Предметы казались одушевленными и смешными в одно и то же время. Она, конечно, знала, что хороша, и знала, что именно добавляет ей обаяния, и эта прелесть, которую она расточала все больше и больше, как-то пропадала втуне, и самой ей становилось удивительно – ради чего все это?
В этот вечер многие пытались проводить ее, как-либо услужить, вызвать или поймать такси. Наумкин чаще, чем этого допускали их отношения, всплывал то по правому, то по левому борту, но из «Космика» она вышла одна и долго, подворачивая каблуки сапог, шла по нечищенному от снега тротуару улицы Льва Толстого, и в улицу ленивыми крупными хлопьями падал ненавязчивый снег, уставший от самого себя, от этих бесконечных гулянок благополучной молодежи, от своего нынешнего состояния.

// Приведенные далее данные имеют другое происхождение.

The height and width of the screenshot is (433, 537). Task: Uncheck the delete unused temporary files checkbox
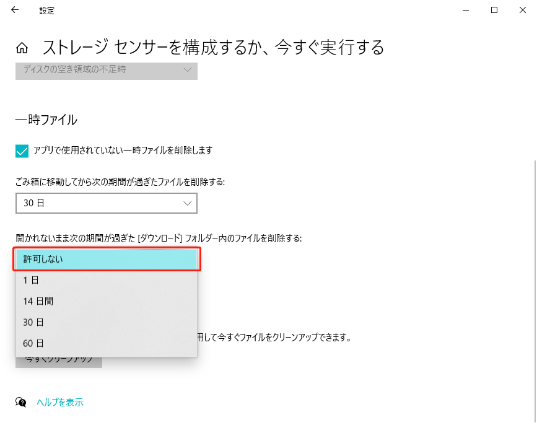(22, 151)
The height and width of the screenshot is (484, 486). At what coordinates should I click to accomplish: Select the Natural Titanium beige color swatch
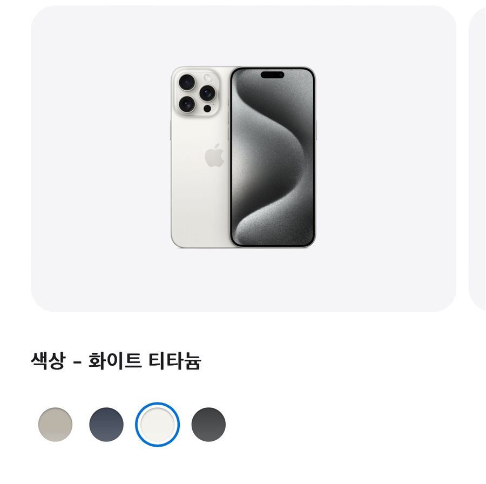click(x=55, y=424)
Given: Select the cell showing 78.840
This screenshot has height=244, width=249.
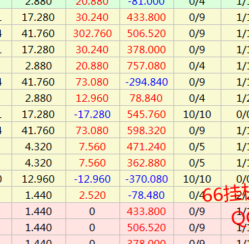Looking at the screenshot, I should pyautogui.click(x=146, y=98).
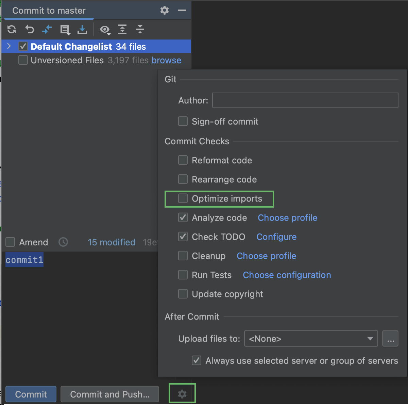
Task: Click the Rollback changes icon
Action: pos(30,30)
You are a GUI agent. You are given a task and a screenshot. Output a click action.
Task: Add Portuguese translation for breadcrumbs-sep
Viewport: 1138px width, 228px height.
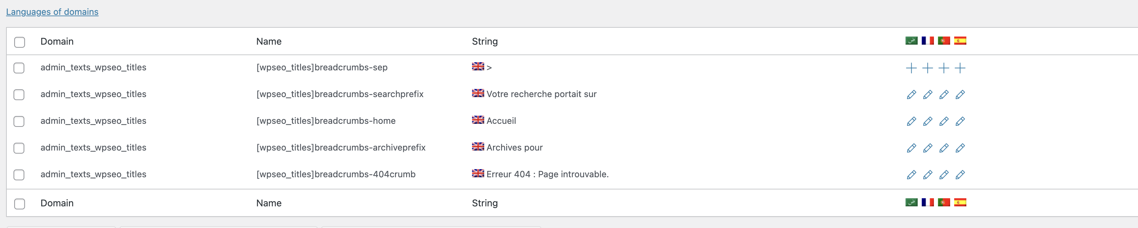click(944, 68)
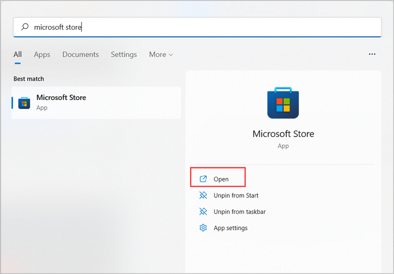The height and width of the screenshot is (274, 394).
Task: Select the All filter tab
Action: coord(17,55)
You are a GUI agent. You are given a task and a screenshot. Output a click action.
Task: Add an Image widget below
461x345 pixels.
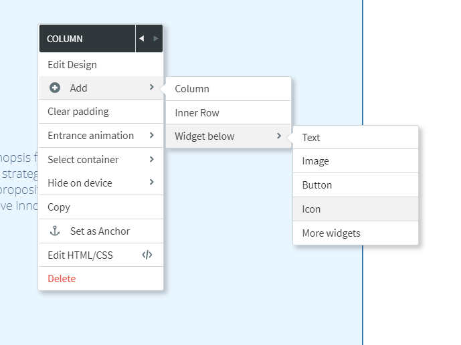point(315,161)
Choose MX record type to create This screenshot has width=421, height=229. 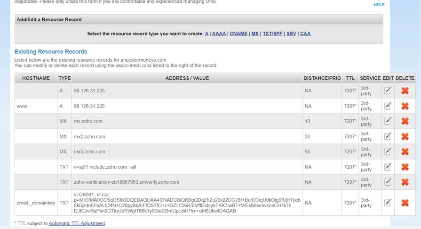tap(255, 34)
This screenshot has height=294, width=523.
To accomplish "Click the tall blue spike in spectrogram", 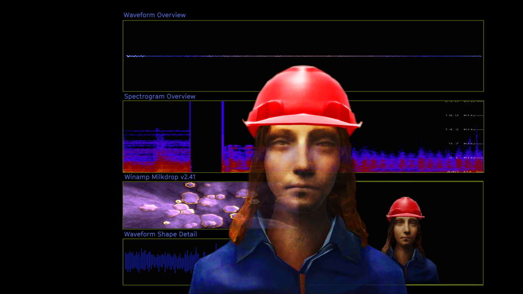I will click(223, 123).
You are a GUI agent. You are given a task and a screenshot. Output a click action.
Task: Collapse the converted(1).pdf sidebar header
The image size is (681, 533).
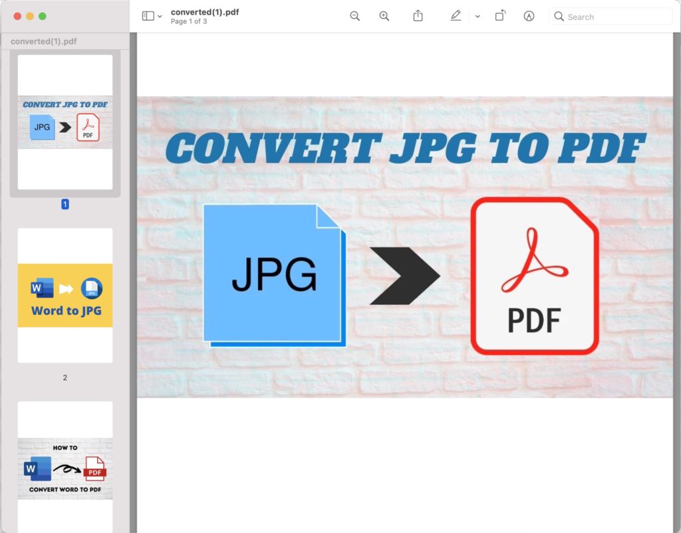[x=44, y=41]
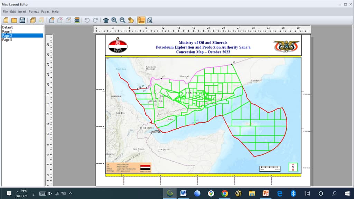
Task: Zoom in using the magnifier plus icon
Action: (114, 20)
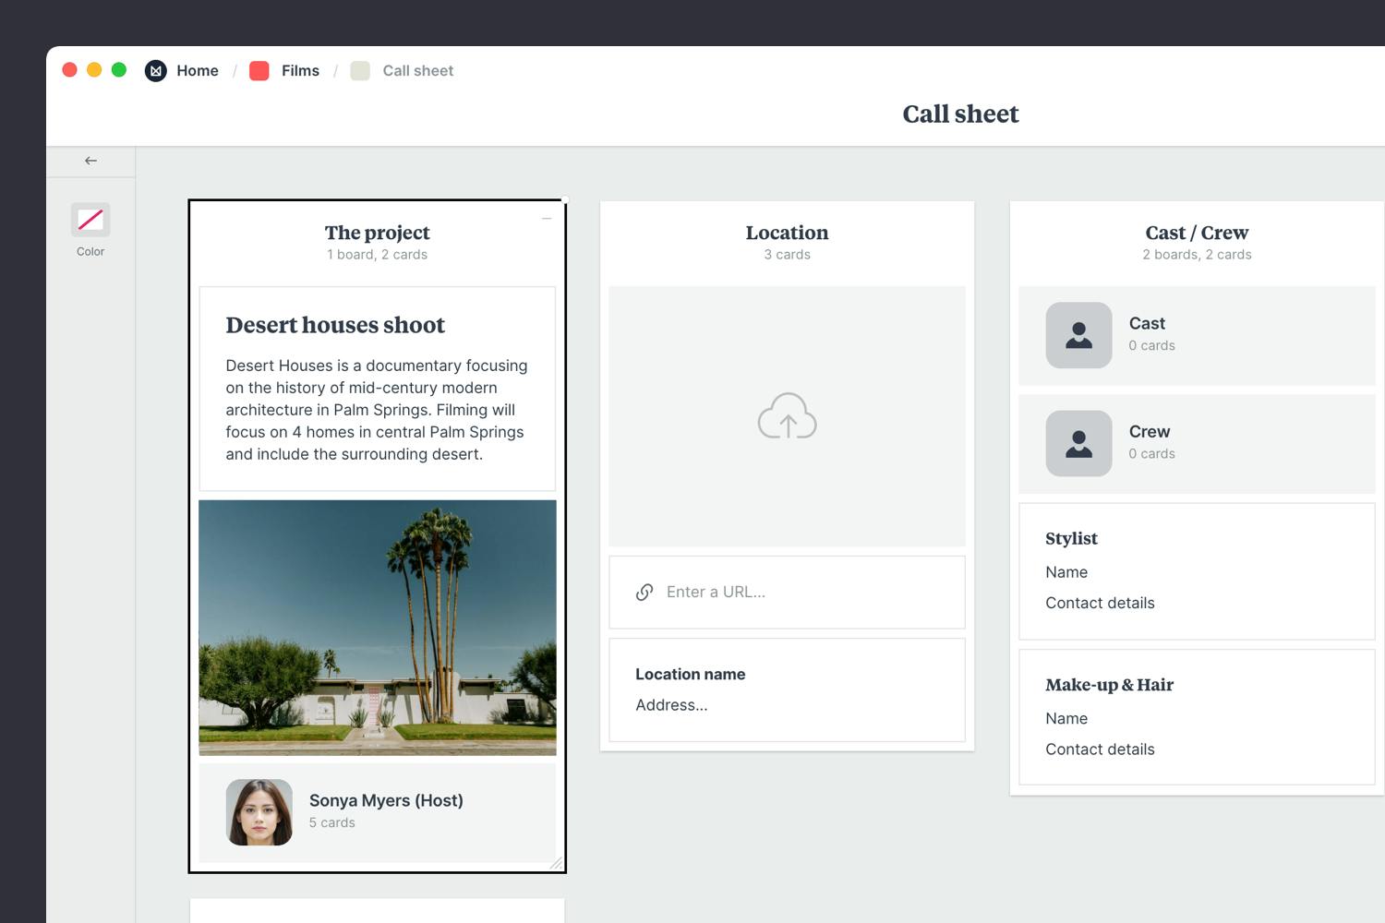Open the Crew board icon
Screen dimensions: 1385x923
(1078, 443)
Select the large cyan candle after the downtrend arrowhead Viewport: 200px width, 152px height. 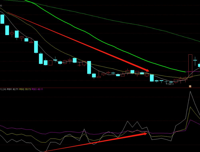coord(152,78)
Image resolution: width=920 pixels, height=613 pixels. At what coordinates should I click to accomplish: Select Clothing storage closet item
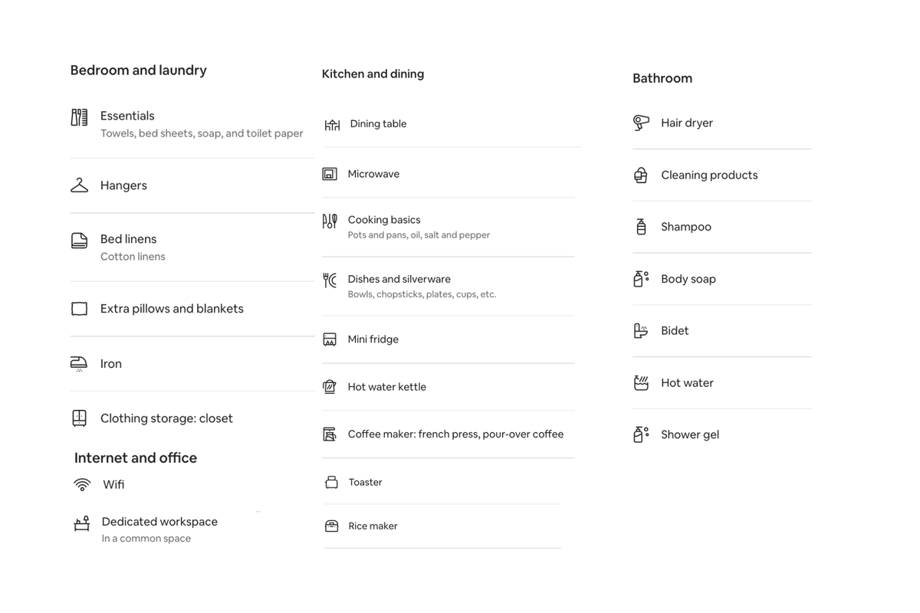click(192, 418)
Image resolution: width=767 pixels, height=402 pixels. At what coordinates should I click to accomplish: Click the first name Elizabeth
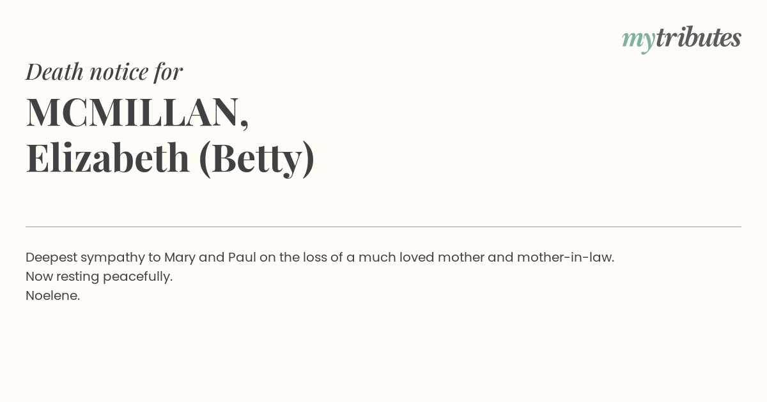[108, 158]
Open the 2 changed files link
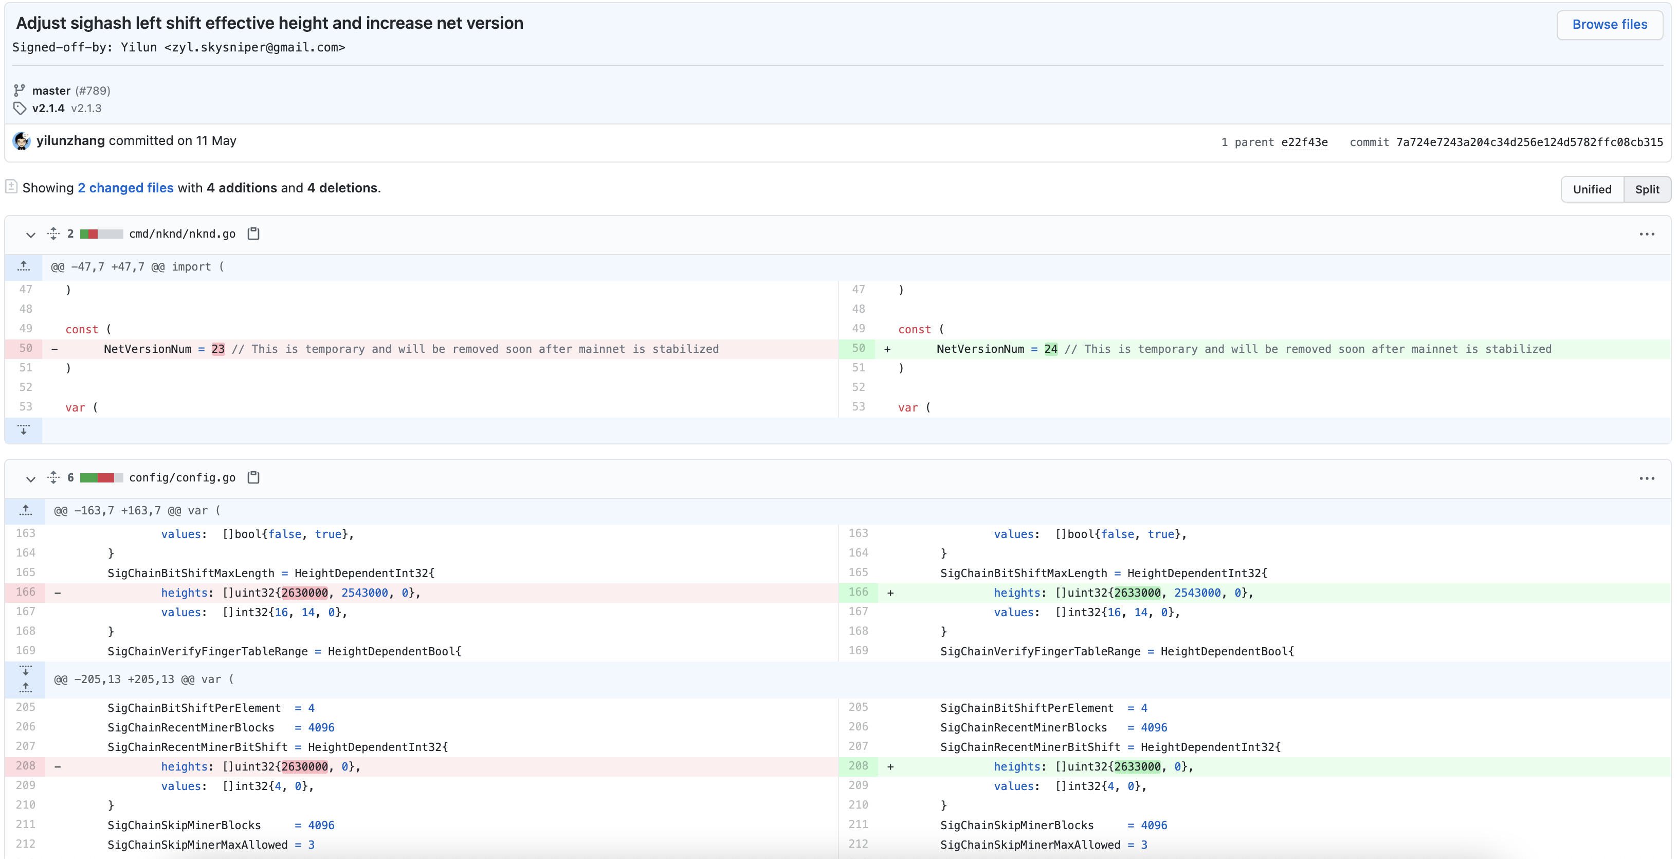The height and width of the screenshot is (859, 1677). (x=126, y=188)
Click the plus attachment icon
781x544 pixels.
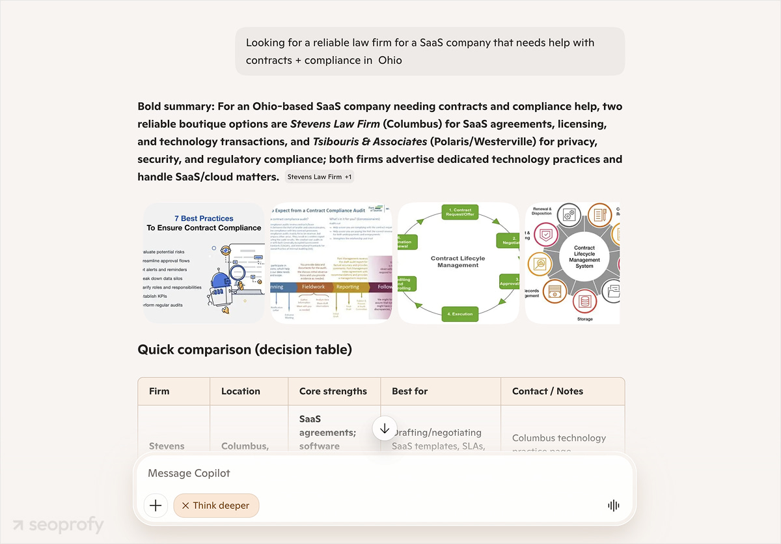pos(156,506)
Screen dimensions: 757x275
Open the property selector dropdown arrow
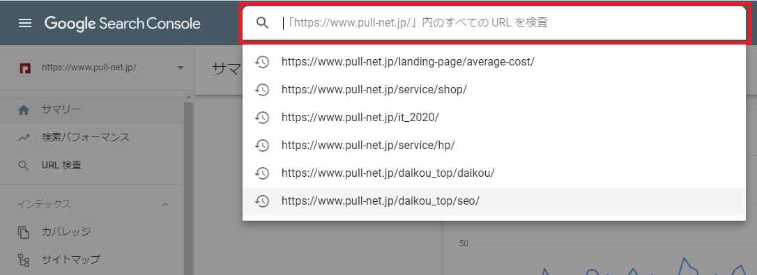click(181, 68)
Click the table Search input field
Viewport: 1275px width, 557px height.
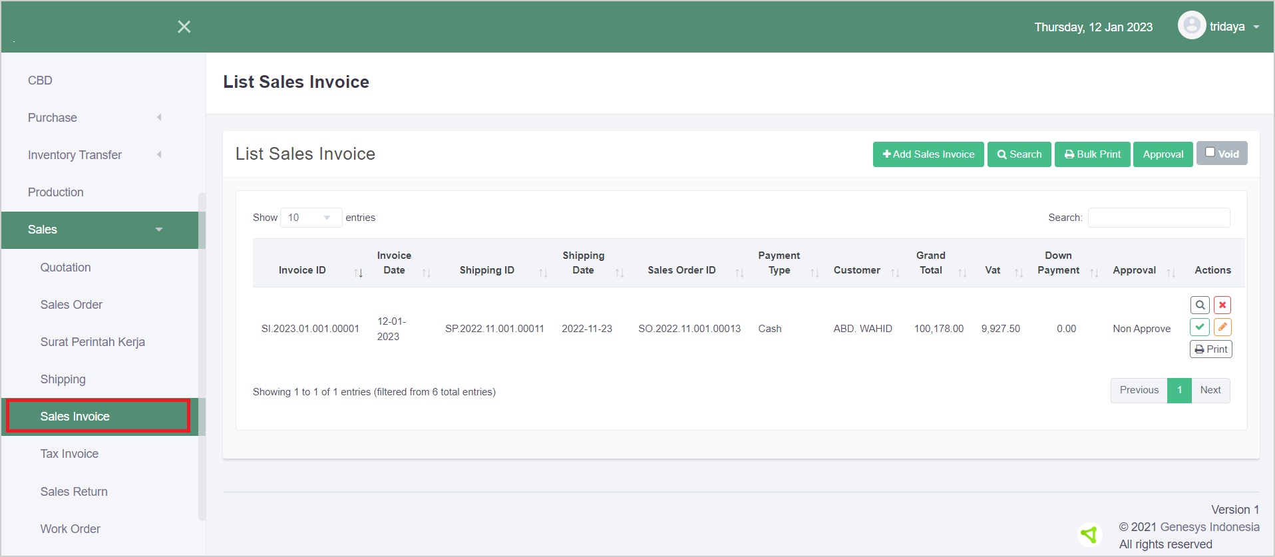[1159, 218]
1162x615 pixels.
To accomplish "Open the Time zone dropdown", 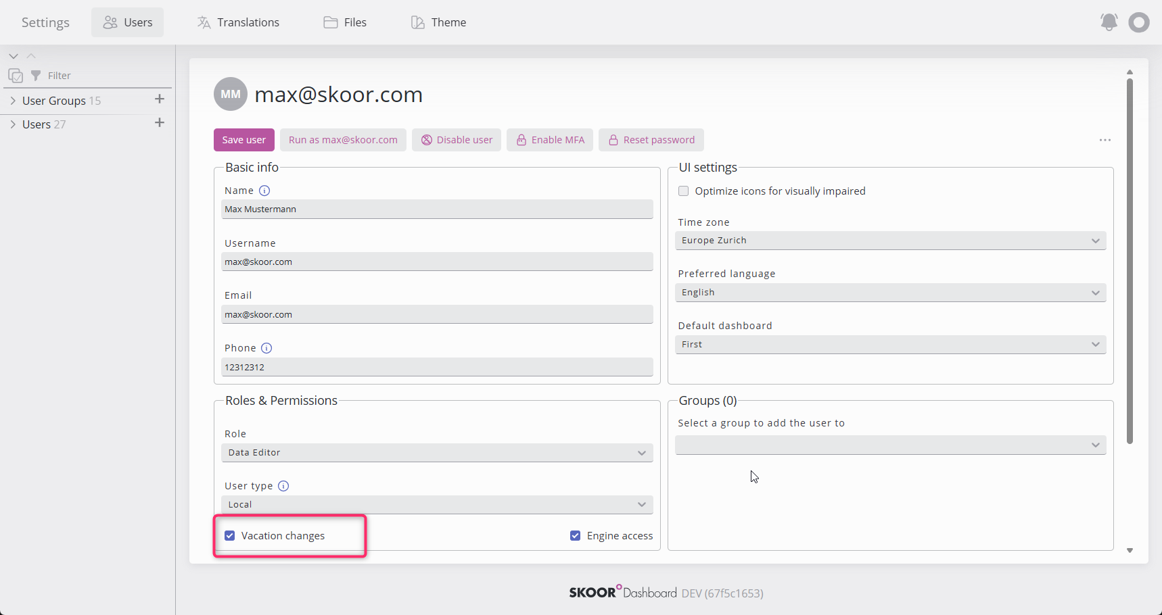I will [x=890, y=241].
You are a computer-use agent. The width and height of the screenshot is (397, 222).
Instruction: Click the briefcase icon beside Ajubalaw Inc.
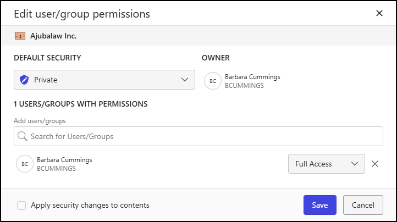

Домой она вернулась поздно и долго не могла заснуть. Уже лежа в кровати, перебирала в памяти впечатления последних трех дней, и все ей вспоминался разноцветный вечер ее приезда, иссиня-черное небо, нахохлившиеся дома, их желтые и красные глаза... Как все, особенно брат, онемели от ее появления, как кричали, обнимались, как ее тискали те, кто хорошо ее знал, а кто не знал, смотрели на все происходящее немного растерянно, с отстраненным выражением лиц. Как чуть погодя зашел этот Галкин, как внимательно посмотрел на нее, но ничего не сказал, и когда его ей представили, тоже ничего не сказал. И ей тоже захотелось, чтобы он ничего не говорил о том, что случилось на улице. «А что там случилось? – спрашивала она себя. – Да ничего. Ничего не случилось». И словно бы между ними образовалась маленькая тайна, и сознание этого тоже было ей приятно. Она встала с кровати, подошла к окну и отвернула занавеску. Перед ней был большой белый дом, погруженный в холодную дрему. А дальше искрились и дрожали россыпи огней. Где он среди них? Что он сейчас делает? О чем думает? Где-то в этом огромном городе. Где-то. И настенные часы своим ходом, отчетливо слышным в тишине, как будто хотели сказать: «Терпение, ты же видишь, мы идем. Всему свое время», – и неутомимо выбрасывали на деления свои негнущиеся в коленях стрелки. Маша понимающе взглянула на часы, легла под одеяло, и в то же мгновение сон мягко повлек ее в свою обитель. О чем-то она еще успела подумать. «Да, – сказала она с вызовом мысленно то ли кому-то, то ли самой себе, – я настоящая. Разве это не видно? Разве можно в этом сомневаться? Настоящая».